Какими бы смутными и неполными ни были представления Флобера о Египте в начале путешествия, прожив в этой стране девять месяцев, он мог с уверенностью заявить, что ему удалось понять и почувствовать, что такое Восток. Спустя три дня после прибытия в Александрию он начал изучать язык местных жителей и историю страны. За занятия по мусульманским традициям и обычаям Флобер платил учителю три франка в час — по четыре часа в день. Спустя два месяца он набросал предварительный план книги, которую собирался назвать «Мусульманские
Подлинное понимание Египта, по мнению Флобера, вовсе не означало безоговорочного признания всех его черт и свойств. К немалому удивлению, писатель обнаружил в этой восточной стране многое из того, что так было похоже на его родной Руан. Случались порой и настоящие разочарования. Если судить о поездке по воспоминаниям, написанным спустя много лет озлобленным и язвительным Максимом дю Кампом — всегда готовым хоть как-то уколоть человека, ставшего более известным писателем, чем он, человека, с которым его так многое связывало в юности и который с годами все больше отдалялся от него, — Флоберу на берегах Нила было так же скучно, как и в опостылевшем Руане: «Флобер абсолютно не разделял моих восторгов по поводу Египта. Он всегда был невозмутим и погружен в себя. Никаких самостоятельных решений, никаких действий он не предпринимал.

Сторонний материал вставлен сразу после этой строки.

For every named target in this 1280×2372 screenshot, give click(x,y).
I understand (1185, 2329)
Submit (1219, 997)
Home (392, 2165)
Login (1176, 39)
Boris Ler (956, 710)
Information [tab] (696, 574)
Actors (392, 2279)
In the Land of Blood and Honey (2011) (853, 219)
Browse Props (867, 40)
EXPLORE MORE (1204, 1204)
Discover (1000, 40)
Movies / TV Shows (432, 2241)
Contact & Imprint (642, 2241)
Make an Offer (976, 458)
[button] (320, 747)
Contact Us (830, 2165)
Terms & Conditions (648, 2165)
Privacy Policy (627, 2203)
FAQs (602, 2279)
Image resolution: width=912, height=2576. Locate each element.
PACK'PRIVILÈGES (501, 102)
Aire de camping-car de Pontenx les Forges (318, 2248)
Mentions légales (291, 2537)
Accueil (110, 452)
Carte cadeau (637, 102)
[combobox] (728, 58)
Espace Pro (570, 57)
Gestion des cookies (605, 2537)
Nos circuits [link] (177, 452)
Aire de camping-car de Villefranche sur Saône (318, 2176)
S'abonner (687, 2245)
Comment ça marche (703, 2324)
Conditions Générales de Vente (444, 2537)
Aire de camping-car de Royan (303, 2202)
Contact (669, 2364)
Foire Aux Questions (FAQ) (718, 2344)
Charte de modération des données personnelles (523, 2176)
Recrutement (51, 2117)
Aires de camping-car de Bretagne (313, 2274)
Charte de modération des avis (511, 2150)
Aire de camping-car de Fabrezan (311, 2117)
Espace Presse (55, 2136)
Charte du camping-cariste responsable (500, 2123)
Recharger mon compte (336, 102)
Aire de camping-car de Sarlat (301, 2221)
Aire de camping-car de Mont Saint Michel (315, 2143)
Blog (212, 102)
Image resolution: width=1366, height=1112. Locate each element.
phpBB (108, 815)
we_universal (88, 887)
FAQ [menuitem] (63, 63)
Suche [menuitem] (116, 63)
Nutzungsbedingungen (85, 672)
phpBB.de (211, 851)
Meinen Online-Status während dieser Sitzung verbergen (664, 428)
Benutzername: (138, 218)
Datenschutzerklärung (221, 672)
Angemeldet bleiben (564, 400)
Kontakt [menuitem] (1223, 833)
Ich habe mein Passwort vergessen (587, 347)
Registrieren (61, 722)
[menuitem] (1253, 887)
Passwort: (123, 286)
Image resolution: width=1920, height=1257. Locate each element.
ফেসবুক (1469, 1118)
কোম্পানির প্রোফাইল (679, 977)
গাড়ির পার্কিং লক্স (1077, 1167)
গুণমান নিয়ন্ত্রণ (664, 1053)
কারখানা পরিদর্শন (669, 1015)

Путешествовать он бы предпочел — будь это возможно, — не вставая с собственного дивана и не сделав ни единого шага. Ему бы пришлось по душе, если бы пейзажи, руины и города проплывали мимо него как один большой панорамный рисунок с механически раскручивающегося перед ним свитка. С первых дней нашего пребывания в Каире я чувствовал, насколько ему там скучно и неинтересно: путешествие, о котором он так долго мечтал, которое когда-то казалось просто несбыточным, явно не пришлось ему по душе. В какой-то момент я сказал ему прямо: „Если хочешь вернуться во Францию, я готов помочь тебе организовать обратную дорогу и даже отправлю с тобой своего слугу“. На это он мне ответил: „Нет, я все это затеял, и я пройду это испытание до конца. Ты только сделай одолжение, продумывай сам все дальнейшие маршруты. Я не буду принимать в этом участия, но и возражать против чего бы то ни было не стану. Мне в общем-то все равно, куда мы, например, сейчас пойдем — направо или налево“. Все храмы казались ему на одно лицо, мечети и пейзажи были унылы и однообразны. Я далеко не уверен в том, что, созерцая красоты острова Элефантина, он не вздыхал по лугам Сотвилля, а проплывая по Нилу, не мечтал о том, чтобы оказаться на берегах Сены».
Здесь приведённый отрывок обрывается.